The problem ->
Resume the commentary below on Michigan Republicans and Trump, picking up right after its final sentence.

Source passage ->

* START *

It’s somewhat unusual for Michigan Republicans to try and reverse their Republican brethren in Washington, but it’s a political necessity. The bill has consistently been unpopular, with a majority firmly opposed in several polls. The fact that the Senate rammed it through in the dead of night with handwritten changes scratched in the margins probably didn’t help. (Remember Republicans’ adorable cries of “Read the bill!” during the Obamacare debate?)

Arguing that people aren’t particularly swift and don’t get it probably isn’t a winning argument for the GOP in an election year.

But Republicans — particularly gubernatorial candidates Lt. Gov. Brian Calley and Attorney General Bill Schuette — have to do a lambada-like dance around the fact that their proposals are fixing what Trump has done.

Because if there’s one thing we know about the Trump voters needed to win the August GOP primary, it’s that they don’t take kindly to questioning anything that Dear Leader does. No matter how many times the president erratically speaks, threatens nuclear war over Twitter, or tries to meddle in the federal investigation into his campaign’s ties to Russia, the Trump diehards still support him, as we know from the countless media sojourns into flyover country. (The pro-Trump Michigan Conservative Coalition even deploys a Trump lookalike to cultishly trot around events around the state, which is definitely not weird).

* END *

Source excerpt ->
* START *

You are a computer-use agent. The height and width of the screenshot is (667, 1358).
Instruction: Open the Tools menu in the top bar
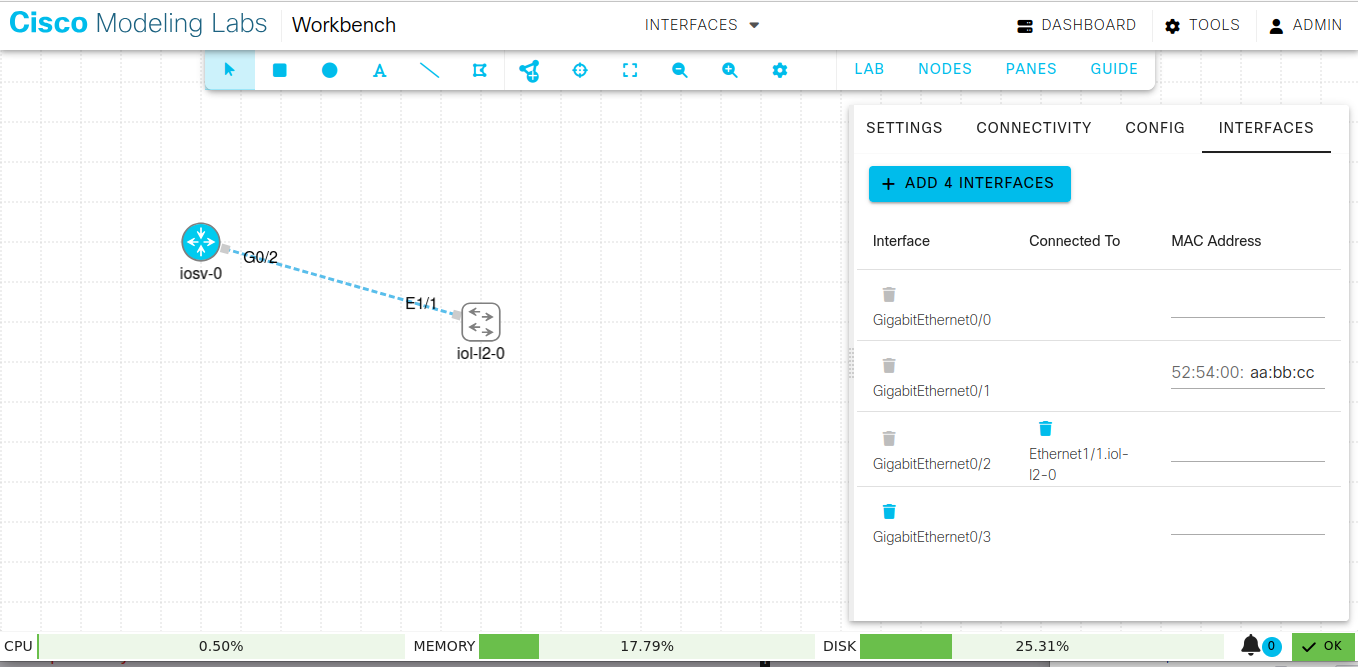pos(1202,25)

* END *

Result below ->
On the surface, the tax fix shouldn’t be hard for Snyder, who refused to endorse Trump. But his No. 1 mission to salvage his badly damaged legacy after the Flint water crisis is to get Calley elected. And nobody is going to win a GOP primary by taking on Trump.

So while proposing his plan to restore the personal exemption in Michigan, Snyder made some references to Congress but has carefully tried to avoid the “T-word.” His treasurer, Nick Khouri, gave an assist by arguing that the exemption elimination was an “unintended consequence” of the GOP tax bill.

Snyder’s proposal is simple and makes some economic sense. But the politics are always trickier, so he’s sweetening the deal by increasing the exemption to $4,500 in 2021. That way, the GOP can bill it as a tax cut. And conveniently, any hit to the state budget will be a problem for the next governor and Legislature to solve.

Meanwhile, Schuette, who has won Trump’s endorsement and has sought to tie himself to the president’s hip, is taking the D.C. tax plan lemon and trying to make lemonade.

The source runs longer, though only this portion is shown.